Grâce aux réseaux informatiques et télématiques, et en particulier depuis le
développement d’Internet en France, les pratiques d’écriture « à plusieurs
mains » se sont popularisées depuis quelques années, sinon banalisées. On parle
ainsi souvent dans le monde scolaire d’écriture collaborative ou d’écriture
interactive… Là-dessus on peut, par exemple, consulter la page : www.bretagne.iufm.fr\Vannesfc99\delataille\principe.htm.
Afin de faire un peu le point sur ces modes d’écriture qui se développent de
l'école élémentaire jusqu'à l'Université, qui se manifestent aussi en dehors de
l’école et des apprentissages, ne l’oublions pas, nous avons esquissé une petite
typologie qui ne prétend qu’à débroussailler le terrain.
ü Modalité du recueil ou de la mise en commun
Si le produit est un recueil de
contes, de poèmes ou un numéro de magazine, un journal etc., chacun réalise un fragment : peu de
problèmes d’ensemble a priori. On réunit les briques à la fin du
processus d’écriture : on mutualise à la fin, essentiellement.
En fait, il s’agit d’un travail de type
juxtapositif et simultané ; un minimum de mise en cohérence autour du
projet commun (nature, thème, registre, économie générale peut-être) est
nécessaire au départ ; la seule vraie question est le partage, la
répartition raisonnée du travail sur le projet entre les participants du groupe
d’écriture.
Toutefois, pour avancer sur le terrain de la
coopération, des échanges de services sont envisageables : aides,
re-lectures et révision ; aides dans la réécriture — jusqu’au genre du
rewriting. Ce modèle de fonctionnement peut ainsi impliquer des formes de
coopération dans la réalisation. Il peut ainsi exister une structure équivalant
à un comité de rédaction, à une équipe éditoriale pour gérer l’organisation.
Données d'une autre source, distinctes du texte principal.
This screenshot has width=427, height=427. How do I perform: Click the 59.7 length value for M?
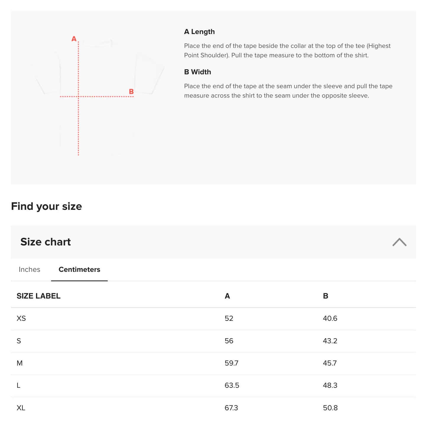(231, 363)
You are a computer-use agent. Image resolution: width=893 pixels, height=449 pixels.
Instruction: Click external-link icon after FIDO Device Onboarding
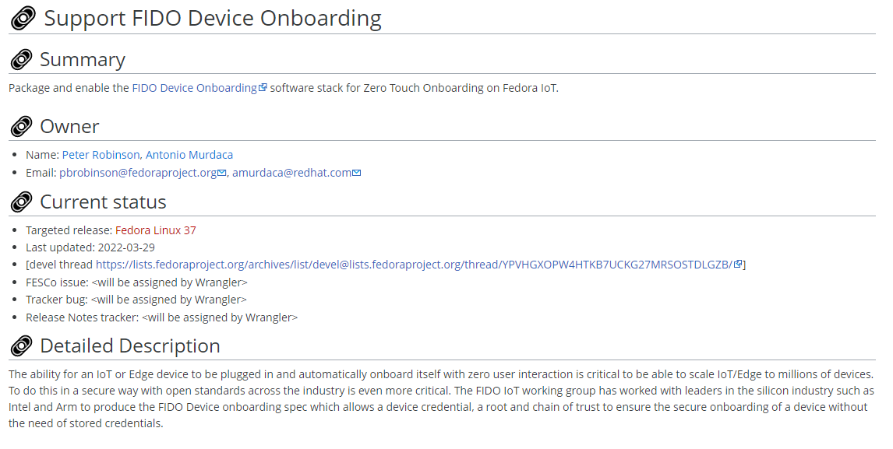click(263, 88)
ü Modalité de l’arborescence documentaire
Le produit final envisagé peut être un site Web collectif
/coopératif installé sur un serveur ou un sommaire, un index liant entre eux
divers sites Web singuliers ou diverses parties de sites d’écoles, de
classes ; on peut penser éventuellement à la réalisation d’un cédérom
comme celui sur L’eau, initié par Picquecos, il n’y a guère. Consulter
aussi l’arbre des connaissances : http://www.ac-nice.fr/ia06/doc/arbre/principe.htm.
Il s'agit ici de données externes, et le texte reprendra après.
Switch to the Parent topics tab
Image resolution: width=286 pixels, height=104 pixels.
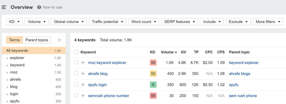tap(37, 40)
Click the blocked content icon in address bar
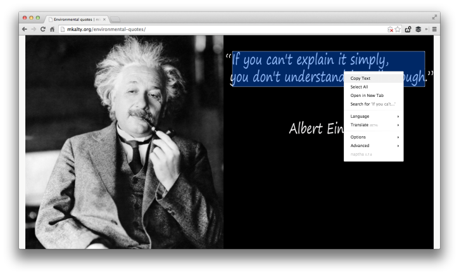Image resolution: width=459 pixels, height=275 pixels. point(390,29)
Ce cas de figure est peu différent de la
situation précédente : seule vue d’ensemble, structure du projet… Un
partage des domaines est possible ou dans un champ commun les auteurs peuvent
se partager, se répartir les articles pour éviter les doublons.
Peu, voire pas de travail collectif, a
priori ; seule l’édition ou diffusion fédère, regroupe.
Un seul produit fictionnel collectif au final, une
histoire traditionnelle souvent, est envisagé dans ce cas de figure. On peut
imaginer au moins deux grandes façons de procéder.
X propose un début ouvert, Y continue, Z achève. On
se passe le bébé linéairement, pour ainsi dire ; le travail des classes ou
groupes n’est donc pas simultané : ainsi, y intervient après x. C’est un
modèle de travail sériel linéaire.
Cette façon de faire est classique sur papier dans les classes ; chaque groupe écrit une unité du texte global : un épisode, un chapitre etc. et passe la main à une autre équipe, un autre partenaire.
On peut s’interroger sur le statut à donner à
l’auteur : s’agit-il de scripteurs individuels, de petits groupes ou d’une
classe entière qui produit ?
Cas de figure plus complexe : il s’agit toujours de l’écriture d’un produit unique, d’une fiction classique (roman policier, histoire fantastique, nouvelle de S.F. etc.) à plusieurs mains/ au moins avec deux classes. Mais ici, nous n’aurions pas un modèle sériel linéaire : X, Y, Z travaillent ensemble simultanément. On se lance plutôt dans ce cas dans des écritures longues et complexes.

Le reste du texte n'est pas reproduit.